Superior, in every way

Busy since last writing, I’ve seen a lot.

I entered Wisconsin from the north, through Land O’Lakes (the town) and Eagle River to stay with some family friends for a night. The area boasts a chain of 28 lakes, all connected by surface water. In addition, the lakes in MI, WI, and MN all seem to be running with blood. They are a deep rust color, which to me looks the color of blood that has begun to oxidize and darken, as it scabs. I believe this is due to a high level of tannins in the plant matter, specifically oak and pine, that finds it’s way to the waters from the shoreline of the area’s lakes and rivers. As the matter decays, the result is a reddish-brown color and low level of acidity, caused by tannic acid.

Eagle River, WI claims to be the snowmobile capital of the world, with hundreds of miles of snowmobile trails maintained privately and publicly. Some trails allow ATVs, but others prohibit their use as ATVs disturb the solid base that snowmobile trails require, causing a sandy, gravelly mess. The area welcomes vacationers from lower WI, IL and MN and thus has developed some paved bike trails to connect local towns and state park and forest facilities. A welcomed surprise, as my expectations of the area mostly included gruff, bearded northerners on ATVs. Contrarily, sun-kissed city folk from as far away as the U.K. flock to this summertime lake-haven.

I flew through the rest of WI, Duluth and the North Shore of Superior in a day and a half to make it to Grand Marais for a day of rest. Many thanks to the makers of high-powered dynamo lighting, broad-shoulders, tailwinds and my determined little legs. About once a week I get an itch to ride a little bit too much. I scratched it on my way here.

About 1800 mi from Annapolis to Grand Marais. About 1500-1600mi to Banff or Jasper, Alberta from here; then about 2700 mi from Banff to Mexico on the Great Divide…and a lot of time on Google Maps this morning.

Here, I have a friend that works at the North House Folk School, where city folk can escape the bustle for a few days of basket-weaving, timber framing, boat-building, etc. Grand Marais rests in an idyllic “maritime meets mountains” setting. Encapsulated on all landed sided by Superior National Forest and on all watersides by the lake itself; there appears to be much to do here. As seemingly perfect as it may be, sometimes even a place like this can’t contain me. Key West was almost perfect; Urique (Copper Canyon) as well, yet the march continues.

Coming up: A day through Superior National Forest to Ely, MN, to pick up the Mesabi Trail with 115 of 132 miles completed to connect Ely to Grand Rapids, MN. A few nice days it would seem. I blew into town on a wind from the SW and leave with light winds from the east. Life is working out right now.

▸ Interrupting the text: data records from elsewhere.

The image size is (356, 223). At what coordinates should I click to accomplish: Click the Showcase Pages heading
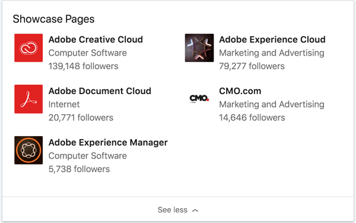click(x=53, y=19)
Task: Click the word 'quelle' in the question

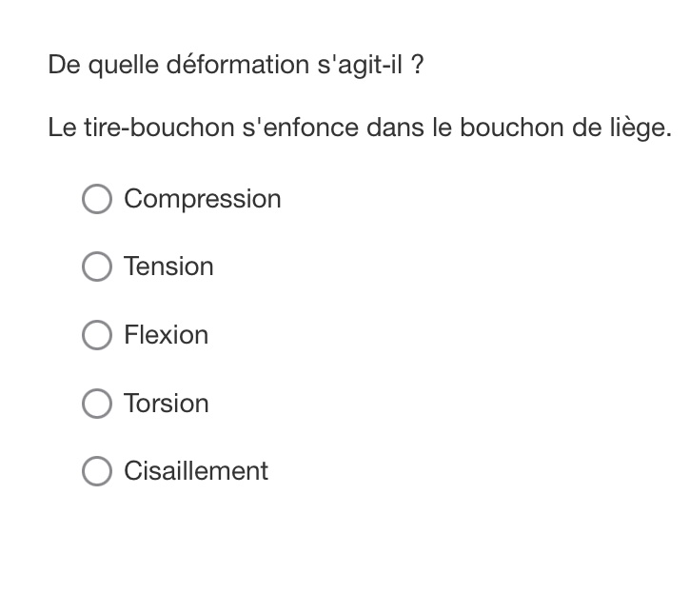Action: (x=127, y=66)
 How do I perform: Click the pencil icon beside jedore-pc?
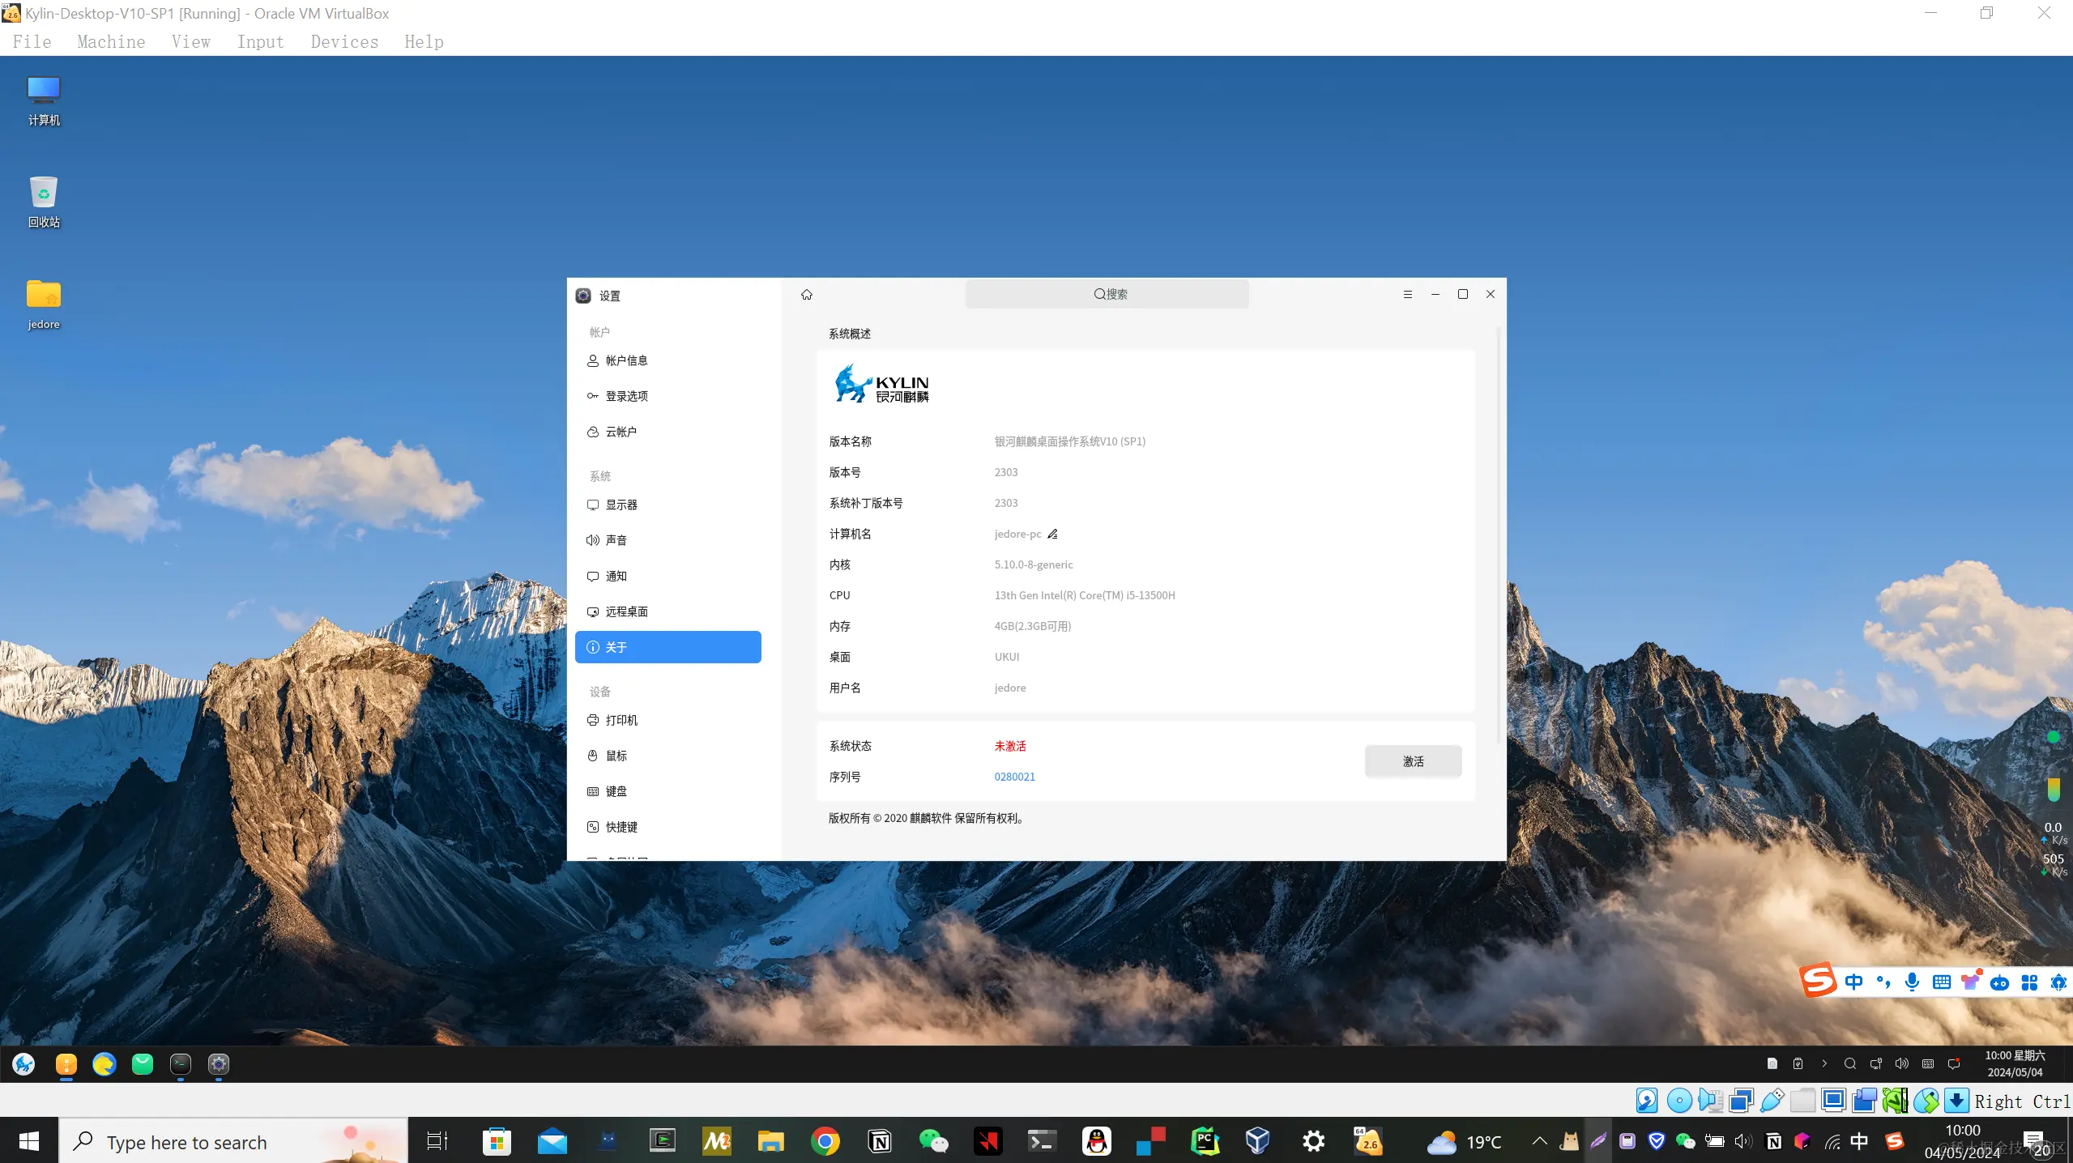coord(1052,534)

I did not visit Mackinac Island as the cost of the ferry, headwinds, and the smell of high-season tourism steered me clear. I see so much, I never regret skipping “attractions” along the way.

One more reason to read Chris’ blog as he rides west: he not only saw June Siple’s Hemistour bike at ACA headquarters in Missoula, but Ian Hibell’s Sahara crossing Argos as well. His impromptu tour guide, Greg Siple.

The legendary, Ian Hibell.


4 thoughts on “Superior, in every way

  1. The other rider is my friend Lucy, from Tacoma and University of Puget Sound days. She is actually a MN native, but lives in Grand Marais and works at North House Folk School. We/I built that bike last summer, an 87 Schwinn High Sierra with lugged Unicrown fork, fillet brazed headtube joinery, metallic paint over stainless/chrome(?), and nice Suntour Roller-Cams. I was in the heat of my Charlie Cunningham/Jacquie Phelan phase, no doubt. Actually, the bike came up on CL locally and was in great shape for the right price. She rode from Tacoma to the southwest states through Nevada and Utah, then east to St. Augustine Florida.

  2. My next comment was going to be on the badass roller-cam brakes, something about how amazing it is that you bumped into someone as dorky as you, but….

    • A seriously awesome bike, and a great rider. Yup, that bike has my name all over it. Love the Roller-Cams for every reason except mounting fenders and racks through the centerhole of the fork or seatstay bridge. They are no harder to adjust than cantis, do not protrude far enough to contact panniers, and offer excellent braking. That said, I think my current vintage XT (BR-MC70) cantis offer the best braking I have experienced, modulation and power.